Copy each line of the records below that has "computer" in it.
──────── Input material ────────
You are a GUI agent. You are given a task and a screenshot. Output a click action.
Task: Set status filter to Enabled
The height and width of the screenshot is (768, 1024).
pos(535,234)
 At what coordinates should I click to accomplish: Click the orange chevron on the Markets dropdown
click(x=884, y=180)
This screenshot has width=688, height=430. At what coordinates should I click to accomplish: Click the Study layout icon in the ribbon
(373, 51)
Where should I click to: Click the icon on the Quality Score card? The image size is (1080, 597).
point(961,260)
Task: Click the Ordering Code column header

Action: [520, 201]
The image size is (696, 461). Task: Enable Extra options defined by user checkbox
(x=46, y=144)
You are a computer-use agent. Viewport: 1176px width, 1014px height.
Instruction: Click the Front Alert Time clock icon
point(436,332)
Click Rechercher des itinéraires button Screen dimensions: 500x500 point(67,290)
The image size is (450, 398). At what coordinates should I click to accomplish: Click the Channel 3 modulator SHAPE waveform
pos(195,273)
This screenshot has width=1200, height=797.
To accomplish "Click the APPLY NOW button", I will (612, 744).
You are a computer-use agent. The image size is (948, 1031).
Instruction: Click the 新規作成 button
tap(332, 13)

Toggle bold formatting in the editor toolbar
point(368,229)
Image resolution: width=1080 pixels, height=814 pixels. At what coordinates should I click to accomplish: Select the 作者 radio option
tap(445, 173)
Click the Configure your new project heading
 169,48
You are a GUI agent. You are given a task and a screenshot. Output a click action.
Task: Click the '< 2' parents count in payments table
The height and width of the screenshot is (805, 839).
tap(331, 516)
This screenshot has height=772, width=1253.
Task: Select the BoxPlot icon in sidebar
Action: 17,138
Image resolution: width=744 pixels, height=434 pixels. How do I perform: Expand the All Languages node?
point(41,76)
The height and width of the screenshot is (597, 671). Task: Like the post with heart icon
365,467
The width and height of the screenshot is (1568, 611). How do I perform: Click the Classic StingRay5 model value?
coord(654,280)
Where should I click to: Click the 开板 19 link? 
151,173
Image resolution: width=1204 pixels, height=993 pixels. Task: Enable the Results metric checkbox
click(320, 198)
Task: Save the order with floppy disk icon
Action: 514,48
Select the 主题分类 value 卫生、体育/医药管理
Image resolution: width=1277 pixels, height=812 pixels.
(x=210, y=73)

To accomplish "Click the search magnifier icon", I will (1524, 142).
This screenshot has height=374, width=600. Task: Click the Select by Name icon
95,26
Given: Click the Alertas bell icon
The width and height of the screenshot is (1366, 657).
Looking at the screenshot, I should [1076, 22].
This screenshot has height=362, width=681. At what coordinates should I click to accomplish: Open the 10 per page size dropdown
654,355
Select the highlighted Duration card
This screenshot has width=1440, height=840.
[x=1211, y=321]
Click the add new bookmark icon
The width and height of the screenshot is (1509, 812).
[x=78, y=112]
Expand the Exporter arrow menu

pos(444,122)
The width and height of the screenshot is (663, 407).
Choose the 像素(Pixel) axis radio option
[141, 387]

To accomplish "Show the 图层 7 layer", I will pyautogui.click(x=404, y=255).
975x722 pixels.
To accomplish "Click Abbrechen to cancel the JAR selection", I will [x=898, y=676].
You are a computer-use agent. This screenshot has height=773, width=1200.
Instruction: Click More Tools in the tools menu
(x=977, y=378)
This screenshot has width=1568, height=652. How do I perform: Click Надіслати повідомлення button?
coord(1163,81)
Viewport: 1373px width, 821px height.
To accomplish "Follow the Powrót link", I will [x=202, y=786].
────────
▶ _Written response_:
You are a computer-use agent. Viewport: 1176px width, 1014px height.
You are a computer-use agent. The image size is (948, 1031).
You are a computer-use agent. This screenshot has height=773, width=1200.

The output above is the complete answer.